Ma. Corazon Akol, president of the Philippine National IT Standards Foundation (PhilNITS) and former president of the Philippine Electronics and Telecoms Foundation (PETEF), said Filipinos may be lulled into thinking that the May 10 elections would be free from cheating because it will be using “high tech” machines and computerized systems.
“The truth is that the Precinct Count Optical Scan (PCOS) machines, the operating and transmission programs and the whole system itself can be rigged, without our even knowing how or where the new and sophisticated “dagdag-bawas” scheme might be perpetrated,” she stressed.
The group presented several reasons for saying there is “grave and present danger” in the exercise of the Filipinos’ right of suffrage in the coming May 10 automated elections.
They cited a high probability that, a system “fully administered and constrolled by government insiders and their vendors” (quoting an election watchdog in the ISA), without adequate safeguards and full transparency, can contain hidden commands for the software and/or computer to execute.
They said these commands can be inserted in any of the computer programs contained in any of the PCOS machines or the computers that will be used to transmit the election results from the municipality and provincial sites. Pre-set results stored in the Compact Flash (CF) cards, tampering of digital results during transmission and results manipulation through canvassing programs are “not only feasible but also highly probable,” they added.
For expediency’s sake, they said, many safeguards set in place by law, as defined by “our colleagues in the IT industry,” were disregarded, removed or replaced with vulnerable alternatives. They noted that the pilot testing of the system was not done; the source code review, as strictly defined by law, was not granted; on-the-spot verification by the voter and the UV detector were disabled; and, controlled access features were disregarded.
Ma. Cristina Coronel, president of the Philippine Software Industry Association (PSIA), explained that their proposal for a simplified parallel count would only involve counting the votes for the president, the vice president and mayor.

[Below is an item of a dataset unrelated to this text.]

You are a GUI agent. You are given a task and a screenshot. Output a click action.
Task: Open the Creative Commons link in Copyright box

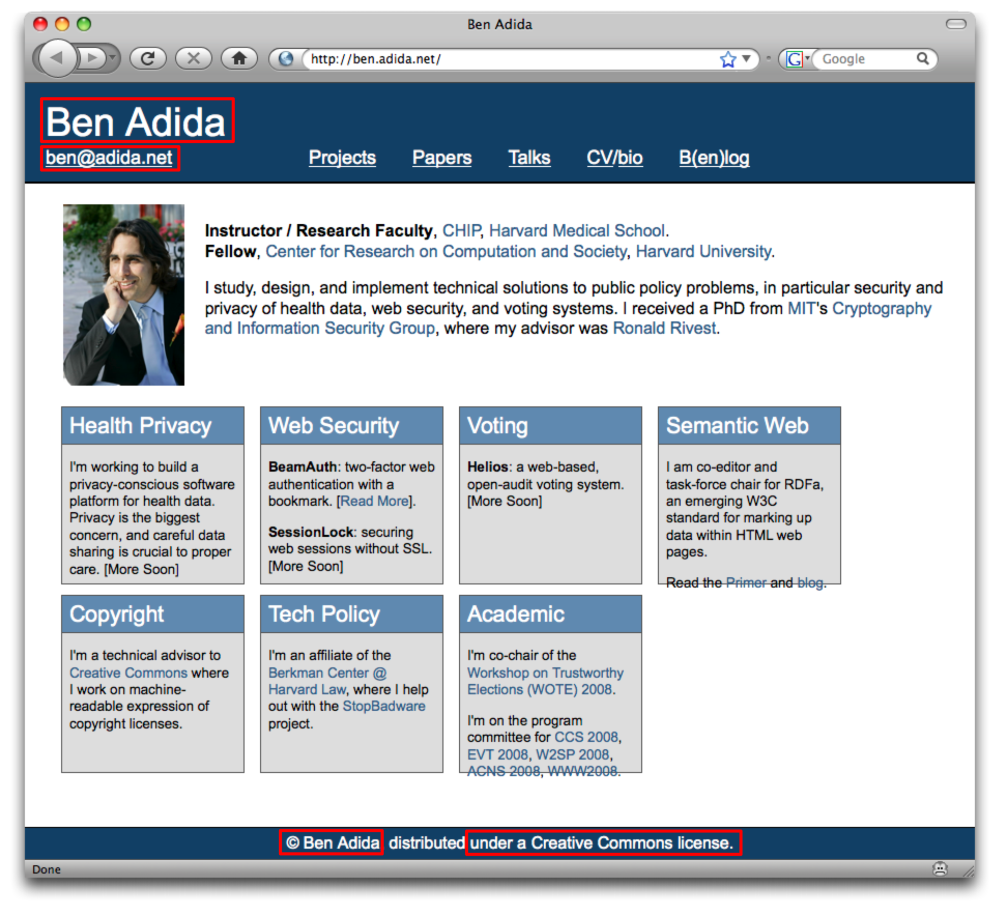128,673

She said the group’s time and motion studies indicated that it would only take about three hours for a precinct with 500 voters and five hours for a precinct with 1,000 voters to do the parallel count. She also gave assurance that it would not constitute a drain on government resources.
“Unless we do a full count at all precincts, of at least the top two positions, we cannot say with confidence that the coming elections in May is free fro any form of cheating,” she added.
The group appealed to Comelec chairman Jose Melo and the rest of the commission to sit down with them for a dialogue soon, as “time is running out,” so that together they can implement the recommendation and agree on solutions to both legal and logistics concerns.